Re: [lkp-robot] [mm, vmscan] 5e56dfbd83: fsmark.files_per_sec -11.1% regression
From: Michal Hocko
Date: Tue Feb 07 2017 - 09:43:24 EST
On Tue 07-02-17 10:22:13, Ye Xiaolong wrote:
> On 02/06, Michal Hocko wrote:
> >On Sat 04-02-17 16:16:04, Ye Xiaolong wrote:
> >> On 01/26, Michal Hocko wrote:
> >> >On Wed 25-01-17 12:27:06, Ye Xiaolong wrote:
> >> >> On 01/24, Michal Hocko wrote:
> >[...]
> >> >> >perf profiles before and after the patch.
> >> >>
> >> >> Here is the perf profiles,
> >> >
> >> >I do not see any reclaim path in the profile... Could you take a
> >> >snapshot of /proc/vmstat and /proc/zoneinfo before and after the test
> >> >please?
> >>
> >> Sorry for the late, just come back from a vacation. Proc data is attached.
> >
> >Sorry, I wasn't clear enough. Could you provide this data for both with
> >the patch applied and without, please?
>
> Ok, please ignore previous attached proc data, you can refer to attached data-5e56d
> and data-69ec9 (without your patch).
Thanks!
base patched [diff]
allocstall_dma32 0 0
allocstall_normal 0 0
pgalloc_dma32 738043 715892
pgalloc_normal 35069802 -895825
pgscan_direct 0 0
pgscan_kswapd 6306707 12099089
pgskip_dma32 0 0
pgskip_normal 0 0
pgsteal_direct 0 0
pgsteal_kswapd 6137737 12099184
So there is no direct reclaim during the test. But there are notably
more allocations from DMA32 zone. kswapd also scans and reclaims much
more pages. We do not have per-zone counters for the reclaim so we
cannot see whether kswapd scanned DMA32 zone more. We, however, can
assume that there were unlikely GFP_DMA32 requests because we would skip
at least some pages on the LRU which we haven't.

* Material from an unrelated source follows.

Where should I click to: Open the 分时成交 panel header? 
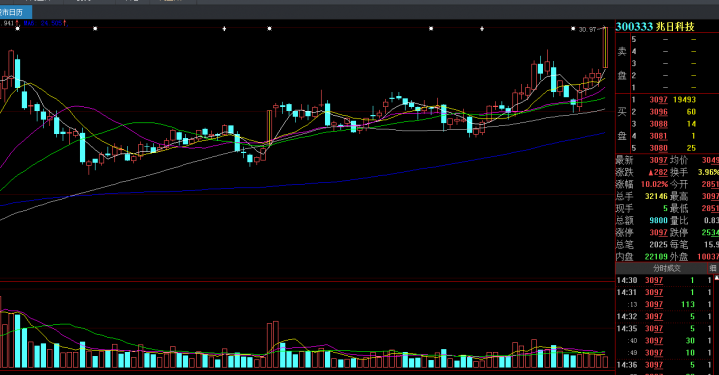(666, 268)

kswapd_inodesteal 12173337 -12173337
slabs_scanned 156054 -83094
this is more interesting. It means that the the base kernel has
reclaimed a lot of inodes while the patched not a single one. This is
highly suspicious. This is a NUMA machine with 2 nodes
numa_foreign 8364077 -2819758
numa_hit 27175296 2608395
numa_local 27175860 2607766
numa_miss 8364077 -2819758
numa_other 8363513 -2819129
which suggests that the NUMA locality was much better with the patched
kernel. The broken out numbres from zoneinfo just for reference because
I do not see anything obvious from that. Well, except that the workload
was running on both nodes and the locality was better with the patched
kernel.
numa_foreign_DMA_0 0 0
numa_foreign_DMA32_0 0 0
numa_foreign_Normal_0 7177278 -2467322
numa_foreign_Normal_1 1186799 -352423
numa_hit_DMA32_0 731406 395905
numa_hit_Normal_0 14751993 565687
numa_hit_Normal_1 11692056 1646863
numa_local_DMA_0 0 0
numa_local_DMA32_0 731406 395905
numa_local_Normal_0 14751970 565677
numa_local_Normal_1 11692643 1646244
numa_miss_DMA_0 0 0
numa_miss_DMA32_0 239 321811
numa_miss_Normal_0 1186560 -674234
numa_miss_Normal_1 7177278 -2467322
numa_other_DMA_0 0 0
numa_other_DMA32_0 239 321811
numa_other_Normal_0 1186583 -674224
numa_other_Normal_1 7176691 -2466703
Could you retest with a single NUMA node? I am not familiar with the
benchmark enough to judge it was set up properly for a NUMA machine.